◆ Aim of the task:
Repeat the records below exactly, beginning at the first line and finishing with the line that contains "Click the DePay dot icon in the data panel".

◆ Saved data entries:
★ ★ ★ ★ ★
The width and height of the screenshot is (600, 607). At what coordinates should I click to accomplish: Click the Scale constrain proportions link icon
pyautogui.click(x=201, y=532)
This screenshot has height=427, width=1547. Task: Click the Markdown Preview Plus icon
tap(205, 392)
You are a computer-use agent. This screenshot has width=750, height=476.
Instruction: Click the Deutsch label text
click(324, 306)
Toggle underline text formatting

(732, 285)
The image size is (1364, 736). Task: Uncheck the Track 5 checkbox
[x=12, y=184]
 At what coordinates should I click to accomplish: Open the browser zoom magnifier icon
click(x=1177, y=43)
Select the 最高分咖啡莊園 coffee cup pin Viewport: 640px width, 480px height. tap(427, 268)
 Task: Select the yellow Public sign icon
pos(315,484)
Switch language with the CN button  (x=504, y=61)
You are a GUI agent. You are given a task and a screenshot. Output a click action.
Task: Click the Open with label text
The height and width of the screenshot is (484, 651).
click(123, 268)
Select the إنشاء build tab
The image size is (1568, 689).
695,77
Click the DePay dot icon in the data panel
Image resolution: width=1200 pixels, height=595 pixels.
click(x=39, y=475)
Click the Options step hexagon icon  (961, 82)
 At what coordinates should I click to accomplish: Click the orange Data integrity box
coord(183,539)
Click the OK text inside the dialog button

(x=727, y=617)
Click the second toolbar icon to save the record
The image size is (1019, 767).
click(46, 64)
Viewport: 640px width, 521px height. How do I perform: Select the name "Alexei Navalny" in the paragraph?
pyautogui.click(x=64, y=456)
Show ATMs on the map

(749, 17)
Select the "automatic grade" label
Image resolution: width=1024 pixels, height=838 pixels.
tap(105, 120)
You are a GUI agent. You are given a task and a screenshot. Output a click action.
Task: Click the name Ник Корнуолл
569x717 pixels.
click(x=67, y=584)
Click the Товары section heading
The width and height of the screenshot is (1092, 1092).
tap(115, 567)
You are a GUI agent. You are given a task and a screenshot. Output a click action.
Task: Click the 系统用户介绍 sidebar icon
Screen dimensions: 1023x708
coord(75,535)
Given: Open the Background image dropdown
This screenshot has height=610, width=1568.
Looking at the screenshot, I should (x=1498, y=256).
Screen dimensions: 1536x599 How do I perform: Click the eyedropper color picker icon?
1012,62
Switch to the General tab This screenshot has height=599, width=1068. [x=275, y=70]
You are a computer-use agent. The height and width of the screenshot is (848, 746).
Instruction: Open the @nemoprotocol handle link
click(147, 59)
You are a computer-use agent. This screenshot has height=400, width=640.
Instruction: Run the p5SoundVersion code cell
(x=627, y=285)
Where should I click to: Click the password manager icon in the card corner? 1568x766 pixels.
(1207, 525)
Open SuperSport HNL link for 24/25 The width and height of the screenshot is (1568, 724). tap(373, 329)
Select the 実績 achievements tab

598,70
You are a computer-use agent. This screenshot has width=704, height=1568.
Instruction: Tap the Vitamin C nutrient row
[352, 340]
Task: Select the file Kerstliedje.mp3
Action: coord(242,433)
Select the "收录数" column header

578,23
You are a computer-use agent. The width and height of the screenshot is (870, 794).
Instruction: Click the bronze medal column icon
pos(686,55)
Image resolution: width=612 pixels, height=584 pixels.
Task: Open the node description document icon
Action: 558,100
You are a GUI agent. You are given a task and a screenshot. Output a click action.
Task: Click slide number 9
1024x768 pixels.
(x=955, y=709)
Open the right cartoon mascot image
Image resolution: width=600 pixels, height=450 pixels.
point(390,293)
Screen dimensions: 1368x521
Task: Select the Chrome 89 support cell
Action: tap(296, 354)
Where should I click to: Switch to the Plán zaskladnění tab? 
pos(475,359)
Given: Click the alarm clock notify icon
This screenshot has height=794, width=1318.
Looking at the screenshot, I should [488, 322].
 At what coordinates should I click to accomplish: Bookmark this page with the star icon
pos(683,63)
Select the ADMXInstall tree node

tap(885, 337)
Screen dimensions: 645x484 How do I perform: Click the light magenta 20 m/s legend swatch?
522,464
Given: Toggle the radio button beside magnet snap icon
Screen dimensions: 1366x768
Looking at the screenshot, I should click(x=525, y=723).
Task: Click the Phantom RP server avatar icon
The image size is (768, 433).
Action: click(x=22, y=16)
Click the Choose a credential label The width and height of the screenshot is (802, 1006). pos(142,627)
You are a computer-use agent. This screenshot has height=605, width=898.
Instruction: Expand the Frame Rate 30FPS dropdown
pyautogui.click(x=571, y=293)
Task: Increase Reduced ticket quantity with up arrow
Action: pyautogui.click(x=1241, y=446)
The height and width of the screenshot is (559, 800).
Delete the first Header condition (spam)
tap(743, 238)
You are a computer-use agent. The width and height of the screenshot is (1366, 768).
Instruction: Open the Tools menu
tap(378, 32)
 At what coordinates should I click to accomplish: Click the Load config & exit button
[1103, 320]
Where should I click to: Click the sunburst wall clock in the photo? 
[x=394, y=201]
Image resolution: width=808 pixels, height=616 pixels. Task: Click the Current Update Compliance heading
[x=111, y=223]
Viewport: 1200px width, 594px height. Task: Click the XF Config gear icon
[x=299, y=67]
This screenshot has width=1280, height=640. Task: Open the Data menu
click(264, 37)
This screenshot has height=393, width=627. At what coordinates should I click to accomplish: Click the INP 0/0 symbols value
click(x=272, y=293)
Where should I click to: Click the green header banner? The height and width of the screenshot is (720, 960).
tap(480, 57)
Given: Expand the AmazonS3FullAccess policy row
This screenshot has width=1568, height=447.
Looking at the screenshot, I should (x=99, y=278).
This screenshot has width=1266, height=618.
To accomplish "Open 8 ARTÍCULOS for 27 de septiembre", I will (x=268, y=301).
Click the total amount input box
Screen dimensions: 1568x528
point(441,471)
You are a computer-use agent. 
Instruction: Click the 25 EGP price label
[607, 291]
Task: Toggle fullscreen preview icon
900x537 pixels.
★ ★ ★ ★ ★
◆ Completed task:
The width and height of the screenshot is (600, 607). At what coordinates should I click to accomplish: Click the Scale constrain proportions link icon
pyautogui.click(x=201, y=532)
This screenshot has height=427, width=1547. Task: Click the Markdown Preview Plus icon
tap(205, 392)
You are a computer-use agent. This screenshot has width=750, height=476.
Instruction: Click the Deutsch label text
click(324, 306)
Toggle underline text formatting

(732, 285)
The image size is (1364, 736). Task: Uncheck the Track 5 checkbox
[x=12, y=184]
 At what coordinates should I click to accomplish: Open the browser zoom magnifier icon
click(x=1177, y=43)
Select the 最高分咖啡莊園 coffee cup pin Viewport: 640px width, 480px height. tap(427, 268)
 Task: Select the yellow Public sign icon
pos(315,484)
Switch language with the CN button  (x=504, y=61)
You are a GUI agent. You are given a task and a screenshot. Output a click action.
Task: Click the Open with label text
The height and width of the screenshot is (484, 651).
click(123, 268)
Select the إنشاء build tab
The image size is (1568, 689).
695,77
Click the DePay dot icon in the data panel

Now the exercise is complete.